Recommendation 1.2.2: (update of 2016 recommendation 1.7): If a patient has ER/PgR-positive, HER2-negative, node-positive, breast cancer, the MammaPrint assay should not be used in patients with one to three positive nodes and at low clinical risk per MINDACT categorization to inform decisions on withholding adjuvant systemic chemotherapy. There are insufficient data on the clinical utility of MammaPrint in this specific patient population (Type: informal consensus; Evidence quality: low; Strength of recommendation: moderate).
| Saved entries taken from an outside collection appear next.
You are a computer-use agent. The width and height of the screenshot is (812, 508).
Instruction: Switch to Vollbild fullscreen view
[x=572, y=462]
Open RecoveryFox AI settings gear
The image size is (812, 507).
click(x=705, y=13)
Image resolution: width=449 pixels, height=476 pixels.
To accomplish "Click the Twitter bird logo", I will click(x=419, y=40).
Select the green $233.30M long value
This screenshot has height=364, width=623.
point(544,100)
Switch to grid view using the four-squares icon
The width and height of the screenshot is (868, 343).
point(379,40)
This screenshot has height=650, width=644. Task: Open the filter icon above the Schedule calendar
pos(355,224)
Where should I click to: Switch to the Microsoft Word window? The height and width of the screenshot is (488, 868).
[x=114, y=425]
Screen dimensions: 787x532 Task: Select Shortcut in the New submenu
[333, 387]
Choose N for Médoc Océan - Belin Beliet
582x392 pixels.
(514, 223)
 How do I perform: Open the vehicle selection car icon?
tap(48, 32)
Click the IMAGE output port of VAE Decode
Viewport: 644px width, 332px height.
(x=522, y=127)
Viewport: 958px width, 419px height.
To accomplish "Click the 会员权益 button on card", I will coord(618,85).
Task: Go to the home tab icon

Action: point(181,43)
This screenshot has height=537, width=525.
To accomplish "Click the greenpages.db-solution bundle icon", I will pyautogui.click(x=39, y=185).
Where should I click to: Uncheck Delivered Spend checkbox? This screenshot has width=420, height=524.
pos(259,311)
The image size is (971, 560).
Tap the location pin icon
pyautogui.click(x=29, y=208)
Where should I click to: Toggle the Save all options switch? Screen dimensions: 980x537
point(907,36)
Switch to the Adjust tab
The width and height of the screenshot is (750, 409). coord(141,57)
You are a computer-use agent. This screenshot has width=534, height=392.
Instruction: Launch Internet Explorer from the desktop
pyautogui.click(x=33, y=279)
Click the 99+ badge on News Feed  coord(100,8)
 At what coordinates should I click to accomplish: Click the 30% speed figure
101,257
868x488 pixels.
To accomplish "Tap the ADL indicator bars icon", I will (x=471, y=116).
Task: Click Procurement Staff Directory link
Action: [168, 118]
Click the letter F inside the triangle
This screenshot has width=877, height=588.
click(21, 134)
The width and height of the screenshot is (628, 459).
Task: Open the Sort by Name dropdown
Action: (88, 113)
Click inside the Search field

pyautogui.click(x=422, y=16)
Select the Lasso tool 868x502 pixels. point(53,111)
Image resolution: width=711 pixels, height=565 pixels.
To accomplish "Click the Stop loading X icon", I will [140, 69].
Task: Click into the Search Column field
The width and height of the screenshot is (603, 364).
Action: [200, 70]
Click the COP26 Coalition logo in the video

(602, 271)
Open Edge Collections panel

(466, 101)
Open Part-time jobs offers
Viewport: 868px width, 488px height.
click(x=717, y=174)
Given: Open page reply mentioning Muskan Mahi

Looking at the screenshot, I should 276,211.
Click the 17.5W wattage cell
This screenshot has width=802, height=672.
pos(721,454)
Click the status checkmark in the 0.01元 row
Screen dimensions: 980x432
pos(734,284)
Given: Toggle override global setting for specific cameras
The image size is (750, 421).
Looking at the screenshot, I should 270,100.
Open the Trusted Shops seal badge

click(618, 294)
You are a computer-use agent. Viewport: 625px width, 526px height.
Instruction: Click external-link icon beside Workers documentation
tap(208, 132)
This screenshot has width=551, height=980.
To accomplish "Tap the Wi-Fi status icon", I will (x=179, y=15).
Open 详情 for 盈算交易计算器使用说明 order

Recommendation 1.3: (update of 2016 recommendation 1.8): If a patient has HER2-positive breast cancer, the clinician should not use the MammaPrint assay to guide decisions on adjuvant systemic therapy. Additional studies are required to address the role of MammaPrint in patients with this tumor subtype who are also receiving HER2-targeted therapy (Type: informal consensus; Evidence quality: low; Strength of recommendation: moderate).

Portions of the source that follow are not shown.